Fixed asset turnover
How efficiently a company is generating net sales from its fixed-asset. 2.5 or more is good.
Gross profit
Measures the money your goods or services earned after subtracting the total costs to produce and sell them.
Operating profit margin
Measures how much profit a company makes on a dollar of sales after paying for variable production costs, such as wages and raw materials, but before paying interest or taxes.
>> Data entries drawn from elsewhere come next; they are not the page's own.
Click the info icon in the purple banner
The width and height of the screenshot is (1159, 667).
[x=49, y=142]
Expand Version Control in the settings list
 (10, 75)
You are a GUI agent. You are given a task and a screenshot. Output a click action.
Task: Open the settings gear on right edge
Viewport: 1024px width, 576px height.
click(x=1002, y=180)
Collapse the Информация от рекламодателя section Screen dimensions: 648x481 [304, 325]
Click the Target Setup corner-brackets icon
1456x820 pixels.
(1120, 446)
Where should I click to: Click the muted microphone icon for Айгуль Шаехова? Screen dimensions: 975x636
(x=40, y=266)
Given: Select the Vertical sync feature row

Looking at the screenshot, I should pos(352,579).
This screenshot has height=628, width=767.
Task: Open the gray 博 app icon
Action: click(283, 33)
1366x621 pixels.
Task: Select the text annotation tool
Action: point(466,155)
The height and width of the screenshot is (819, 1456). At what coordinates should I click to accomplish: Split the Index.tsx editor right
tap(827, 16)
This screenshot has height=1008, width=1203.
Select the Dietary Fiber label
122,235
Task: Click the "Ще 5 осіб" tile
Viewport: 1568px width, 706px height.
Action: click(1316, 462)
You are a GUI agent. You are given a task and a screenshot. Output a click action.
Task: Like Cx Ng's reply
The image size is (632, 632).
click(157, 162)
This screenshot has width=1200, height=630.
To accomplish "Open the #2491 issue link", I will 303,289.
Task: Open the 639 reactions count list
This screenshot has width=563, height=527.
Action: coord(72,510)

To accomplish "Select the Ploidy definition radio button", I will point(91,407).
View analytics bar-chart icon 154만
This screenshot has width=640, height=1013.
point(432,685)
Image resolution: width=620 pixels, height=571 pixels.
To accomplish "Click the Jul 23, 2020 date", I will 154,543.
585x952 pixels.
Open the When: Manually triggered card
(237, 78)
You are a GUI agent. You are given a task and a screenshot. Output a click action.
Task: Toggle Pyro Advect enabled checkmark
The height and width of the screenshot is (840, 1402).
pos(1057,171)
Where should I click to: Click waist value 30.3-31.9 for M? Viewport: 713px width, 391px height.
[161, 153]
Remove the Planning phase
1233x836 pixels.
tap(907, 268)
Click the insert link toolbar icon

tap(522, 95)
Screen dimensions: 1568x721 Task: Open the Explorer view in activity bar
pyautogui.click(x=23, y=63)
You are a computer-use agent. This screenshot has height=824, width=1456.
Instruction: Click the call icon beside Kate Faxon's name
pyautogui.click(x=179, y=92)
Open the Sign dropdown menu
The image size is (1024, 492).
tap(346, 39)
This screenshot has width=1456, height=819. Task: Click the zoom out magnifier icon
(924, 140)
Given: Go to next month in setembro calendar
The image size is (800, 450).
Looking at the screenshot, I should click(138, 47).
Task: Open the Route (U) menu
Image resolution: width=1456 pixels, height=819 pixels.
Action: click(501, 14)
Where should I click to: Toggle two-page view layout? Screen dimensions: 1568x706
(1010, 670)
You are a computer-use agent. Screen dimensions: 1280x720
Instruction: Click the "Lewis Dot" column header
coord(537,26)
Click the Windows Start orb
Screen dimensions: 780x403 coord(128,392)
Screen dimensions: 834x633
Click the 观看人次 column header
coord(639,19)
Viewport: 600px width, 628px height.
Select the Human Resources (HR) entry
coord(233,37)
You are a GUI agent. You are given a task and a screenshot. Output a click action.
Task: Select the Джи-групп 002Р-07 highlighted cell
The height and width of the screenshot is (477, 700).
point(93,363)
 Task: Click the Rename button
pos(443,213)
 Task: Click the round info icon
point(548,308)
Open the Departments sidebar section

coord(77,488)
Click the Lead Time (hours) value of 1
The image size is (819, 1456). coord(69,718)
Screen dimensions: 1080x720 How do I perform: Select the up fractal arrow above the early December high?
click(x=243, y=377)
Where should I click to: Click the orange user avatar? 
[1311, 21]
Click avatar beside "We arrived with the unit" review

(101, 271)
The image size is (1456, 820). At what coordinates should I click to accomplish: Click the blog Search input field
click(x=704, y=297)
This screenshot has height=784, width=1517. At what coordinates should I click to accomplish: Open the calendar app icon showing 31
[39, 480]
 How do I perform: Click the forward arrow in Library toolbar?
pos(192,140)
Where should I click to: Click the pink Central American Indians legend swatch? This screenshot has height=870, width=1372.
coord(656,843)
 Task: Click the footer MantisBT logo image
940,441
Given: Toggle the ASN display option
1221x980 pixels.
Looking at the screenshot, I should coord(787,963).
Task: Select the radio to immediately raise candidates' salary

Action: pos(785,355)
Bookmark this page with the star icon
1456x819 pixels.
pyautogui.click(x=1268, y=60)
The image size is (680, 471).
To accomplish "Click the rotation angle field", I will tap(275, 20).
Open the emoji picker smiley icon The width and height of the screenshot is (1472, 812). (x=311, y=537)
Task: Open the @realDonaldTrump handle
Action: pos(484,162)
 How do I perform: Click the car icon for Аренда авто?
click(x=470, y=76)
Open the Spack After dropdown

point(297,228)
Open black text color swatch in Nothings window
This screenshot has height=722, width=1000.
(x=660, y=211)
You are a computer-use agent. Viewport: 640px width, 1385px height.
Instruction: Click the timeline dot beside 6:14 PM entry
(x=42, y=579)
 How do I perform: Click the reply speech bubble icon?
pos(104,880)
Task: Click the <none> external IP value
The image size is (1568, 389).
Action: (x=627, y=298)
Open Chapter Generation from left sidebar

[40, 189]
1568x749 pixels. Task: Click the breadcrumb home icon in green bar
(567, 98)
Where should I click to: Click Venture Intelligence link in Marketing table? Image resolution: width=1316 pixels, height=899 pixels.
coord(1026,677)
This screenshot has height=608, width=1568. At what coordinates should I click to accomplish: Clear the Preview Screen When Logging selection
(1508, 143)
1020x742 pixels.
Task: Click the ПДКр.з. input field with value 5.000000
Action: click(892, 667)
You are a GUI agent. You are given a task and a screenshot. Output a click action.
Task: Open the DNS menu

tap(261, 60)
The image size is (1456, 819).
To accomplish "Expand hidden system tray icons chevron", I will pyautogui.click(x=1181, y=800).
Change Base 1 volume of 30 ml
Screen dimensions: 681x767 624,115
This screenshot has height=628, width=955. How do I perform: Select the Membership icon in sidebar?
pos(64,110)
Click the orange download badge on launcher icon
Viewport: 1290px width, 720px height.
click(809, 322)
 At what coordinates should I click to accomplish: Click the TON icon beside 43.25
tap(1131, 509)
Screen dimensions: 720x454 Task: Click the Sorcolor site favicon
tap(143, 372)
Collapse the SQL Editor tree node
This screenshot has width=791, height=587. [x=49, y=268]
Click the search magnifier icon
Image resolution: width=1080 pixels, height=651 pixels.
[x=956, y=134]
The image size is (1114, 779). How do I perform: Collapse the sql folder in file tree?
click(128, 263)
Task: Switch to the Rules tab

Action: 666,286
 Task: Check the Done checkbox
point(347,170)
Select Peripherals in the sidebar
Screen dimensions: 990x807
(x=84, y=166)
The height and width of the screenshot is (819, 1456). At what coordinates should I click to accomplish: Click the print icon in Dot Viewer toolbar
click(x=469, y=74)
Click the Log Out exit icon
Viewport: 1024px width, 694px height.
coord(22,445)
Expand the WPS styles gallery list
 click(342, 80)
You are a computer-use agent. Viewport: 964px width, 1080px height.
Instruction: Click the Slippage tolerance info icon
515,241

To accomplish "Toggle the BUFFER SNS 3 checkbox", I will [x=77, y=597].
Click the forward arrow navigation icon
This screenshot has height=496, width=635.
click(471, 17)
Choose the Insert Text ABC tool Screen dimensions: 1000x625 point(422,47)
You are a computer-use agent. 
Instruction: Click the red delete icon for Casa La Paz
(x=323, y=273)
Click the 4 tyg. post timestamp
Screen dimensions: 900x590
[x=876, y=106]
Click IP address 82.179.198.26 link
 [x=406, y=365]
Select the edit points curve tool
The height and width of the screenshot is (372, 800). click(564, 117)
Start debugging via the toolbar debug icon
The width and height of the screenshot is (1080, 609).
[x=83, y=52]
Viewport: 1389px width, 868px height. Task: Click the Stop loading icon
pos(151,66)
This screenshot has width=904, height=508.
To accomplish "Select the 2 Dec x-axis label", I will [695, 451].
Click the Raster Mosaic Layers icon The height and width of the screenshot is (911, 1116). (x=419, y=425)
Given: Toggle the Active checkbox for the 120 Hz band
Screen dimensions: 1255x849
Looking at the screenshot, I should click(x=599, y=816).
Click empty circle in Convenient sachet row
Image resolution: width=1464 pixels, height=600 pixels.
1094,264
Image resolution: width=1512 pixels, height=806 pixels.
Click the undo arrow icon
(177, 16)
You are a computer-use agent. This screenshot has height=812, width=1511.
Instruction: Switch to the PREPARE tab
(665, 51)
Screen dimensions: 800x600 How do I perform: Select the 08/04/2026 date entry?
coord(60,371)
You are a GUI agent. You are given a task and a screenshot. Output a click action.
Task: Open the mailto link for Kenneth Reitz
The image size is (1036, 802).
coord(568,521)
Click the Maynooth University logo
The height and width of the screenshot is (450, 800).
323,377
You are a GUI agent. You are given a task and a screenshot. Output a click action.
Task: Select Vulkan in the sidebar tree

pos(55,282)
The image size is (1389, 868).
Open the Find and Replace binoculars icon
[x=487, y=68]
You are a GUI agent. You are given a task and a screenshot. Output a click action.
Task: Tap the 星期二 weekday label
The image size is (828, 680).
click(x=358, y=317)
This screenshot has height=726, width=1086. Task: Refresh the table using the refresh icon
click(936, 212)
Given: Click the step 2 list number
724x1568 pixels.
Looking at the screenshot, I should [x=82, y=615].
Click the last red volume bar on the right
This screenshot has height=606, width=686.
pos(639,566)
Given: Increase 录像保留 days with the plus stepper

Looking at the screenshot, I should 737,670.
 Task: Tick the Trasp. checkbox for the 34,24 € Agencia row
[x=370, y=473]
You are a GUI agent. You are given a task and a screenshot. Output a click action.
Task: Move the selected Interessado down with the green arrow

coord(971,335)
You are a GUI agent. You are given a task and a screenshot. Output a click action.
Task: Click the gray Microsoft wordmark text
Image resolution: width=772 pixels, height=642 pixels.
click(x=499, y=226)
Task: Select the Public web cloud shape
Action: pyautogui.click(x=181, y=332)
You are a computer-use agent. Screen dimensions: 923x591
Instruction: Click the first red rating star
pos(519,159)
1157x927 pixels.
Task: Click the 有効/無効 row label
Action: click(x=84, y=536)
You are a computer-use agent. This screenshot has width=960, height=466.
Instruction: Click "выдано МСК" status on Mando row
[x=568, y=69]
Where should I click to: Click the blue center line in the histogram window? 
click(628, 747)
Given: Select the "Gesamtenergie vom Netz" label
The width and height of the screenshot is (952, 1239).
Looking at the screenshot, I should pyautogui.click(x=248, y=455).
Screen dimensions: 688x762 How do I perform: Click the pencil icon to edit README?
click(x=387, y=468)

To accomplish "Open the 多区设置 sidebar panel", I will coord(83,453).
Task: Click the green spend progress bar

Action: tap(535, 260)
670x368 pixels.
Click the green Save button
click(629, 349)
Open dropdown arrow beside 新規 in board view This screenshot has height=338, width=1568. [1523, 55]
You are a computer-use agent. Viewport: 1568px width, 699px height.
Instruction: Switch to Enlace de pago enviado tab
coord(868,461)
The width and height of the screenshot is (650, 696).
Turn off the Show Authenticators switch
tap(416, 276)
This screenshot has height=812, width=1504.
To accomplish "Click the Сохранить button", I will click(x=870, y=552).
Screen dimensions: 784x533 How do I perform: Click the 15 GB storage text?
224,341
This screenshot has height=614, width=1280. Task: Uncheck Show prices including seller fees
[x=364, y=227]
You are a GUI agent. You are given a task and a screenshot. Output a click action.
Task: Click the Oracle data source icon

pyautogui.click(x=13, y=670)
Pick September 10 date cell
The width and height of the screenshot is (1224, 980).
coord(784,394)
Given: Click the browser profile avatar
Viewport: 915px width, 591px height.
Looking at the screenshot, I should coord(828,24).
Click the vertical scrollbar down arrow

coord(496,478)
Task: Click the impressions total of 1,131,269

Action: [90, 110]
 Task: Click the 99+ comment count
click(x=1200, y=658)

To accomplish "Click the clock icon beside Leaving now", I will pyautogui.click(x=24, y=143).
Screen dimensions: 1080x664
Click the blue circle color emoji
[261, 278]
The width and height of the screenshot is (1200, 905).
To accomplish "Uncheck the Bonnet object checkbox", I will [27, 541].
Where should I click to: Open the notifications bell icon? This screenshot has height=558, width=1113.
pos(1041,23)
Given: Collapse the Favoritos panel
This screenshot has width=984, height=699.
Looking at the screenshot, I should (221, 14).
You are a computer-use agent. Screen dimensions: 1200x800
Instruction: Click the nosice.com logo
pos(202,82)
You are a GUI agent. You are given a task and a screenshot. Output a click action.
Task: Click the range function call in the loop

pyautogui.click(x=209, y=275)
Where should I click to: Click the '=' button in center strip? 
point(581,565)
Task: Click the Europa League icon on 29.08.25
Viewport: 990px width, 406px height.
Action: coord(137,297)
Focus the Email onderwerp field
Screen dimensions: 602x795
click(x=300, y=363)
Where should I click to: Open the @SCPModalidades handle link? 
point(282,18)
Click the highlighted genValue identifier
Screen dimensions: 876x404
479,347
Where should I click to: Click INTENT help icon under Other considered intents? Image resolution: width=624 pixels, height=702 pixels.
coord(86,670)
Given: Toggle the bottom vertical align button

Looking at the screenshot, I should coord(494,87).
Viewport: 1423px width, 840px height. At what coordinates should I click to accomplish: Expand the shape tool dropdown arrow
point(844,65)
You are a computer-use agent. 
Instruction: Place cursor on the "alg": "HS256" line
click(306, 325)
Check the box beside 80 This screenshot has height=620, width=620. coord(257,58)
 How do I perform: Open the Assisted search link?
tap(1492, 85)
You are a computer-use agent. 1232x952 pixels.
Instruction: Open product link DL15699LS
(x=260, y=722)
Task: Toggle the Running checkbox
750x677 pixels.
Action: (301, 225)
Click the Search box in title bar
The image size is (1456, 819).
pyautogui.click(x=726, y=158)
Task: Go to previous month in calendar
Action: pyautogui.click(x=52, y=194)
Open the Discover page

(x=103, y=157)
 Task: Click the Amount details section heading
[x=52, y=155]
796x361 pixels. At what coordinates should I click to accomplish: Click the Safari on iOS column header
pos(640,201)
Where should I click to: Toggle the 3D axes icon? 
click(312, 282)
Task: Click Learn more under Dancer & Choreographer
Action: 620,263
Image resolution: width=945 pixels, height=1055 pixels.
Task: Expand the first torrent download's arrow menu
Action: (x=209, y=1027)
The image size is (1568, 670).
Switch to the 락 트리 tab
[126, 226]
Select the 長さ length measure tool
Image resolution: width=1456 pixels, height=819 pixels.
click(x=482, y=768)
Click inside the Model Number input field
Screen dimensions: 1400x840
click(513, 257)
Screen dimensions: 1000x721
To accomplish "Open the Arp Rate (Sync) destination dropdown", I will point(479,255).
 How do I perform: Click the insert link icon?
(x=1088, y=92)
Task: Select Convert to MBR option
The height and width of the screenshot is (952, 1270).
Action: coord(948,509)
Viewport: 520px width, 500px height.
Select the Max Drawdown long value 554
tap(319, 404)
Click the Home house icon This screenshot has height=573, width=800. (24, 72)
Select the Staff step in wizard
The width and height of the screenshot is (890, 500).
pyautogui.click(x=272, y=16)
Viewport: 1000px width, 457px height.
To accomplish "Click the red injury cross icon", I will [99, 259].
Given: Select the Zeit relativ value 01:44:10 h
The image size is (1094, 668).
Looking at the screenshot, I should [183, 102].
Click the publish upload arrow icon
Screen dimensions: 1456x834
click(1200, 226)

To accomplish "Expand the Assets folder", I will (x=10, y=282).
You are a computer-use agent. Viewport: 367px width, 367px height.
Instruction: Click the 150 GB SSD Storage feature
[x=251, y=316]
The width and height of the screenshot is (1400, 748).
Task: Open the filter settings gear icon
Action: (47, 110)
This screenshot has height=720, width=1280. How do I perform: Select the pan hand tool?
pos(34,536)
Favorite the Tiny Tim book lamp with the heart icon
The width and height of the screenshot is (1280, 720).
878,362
It is a better indicator of business health than net profit.
Net profit margin
It is the percentage of sales revenue you have left after deducting operating expenses, depreciation, amortization, interest, and income taxes.
Return on assets
A metric that indicates a company's profitability in relation to its total assets. 5% or better is considered good.
Return on equity
It is the measure of a company's net income divided by its shareholders' equity. provides investors with insight into how efficiently a company (or more specifically, its management team) is handling the money that shareholders have contributed to it. 15% to 20% is considered good
P/E ratio
Measures a company's current share price relative to its per-share earnings. 20 to 25 being a good number.
Market to Book
It is a financial valuation metric used to evaluate a company's current market value relative to its book value. Around 1 is good, less than 1 implies that a company can be bought for less than the value of its assets. Higher than 3 would suggest investing in a company will be expensive.
Dividend yield
Shows how much a company pays out in dividends each year relative to its stock price. 2% to 5% is good, depending on market conditions.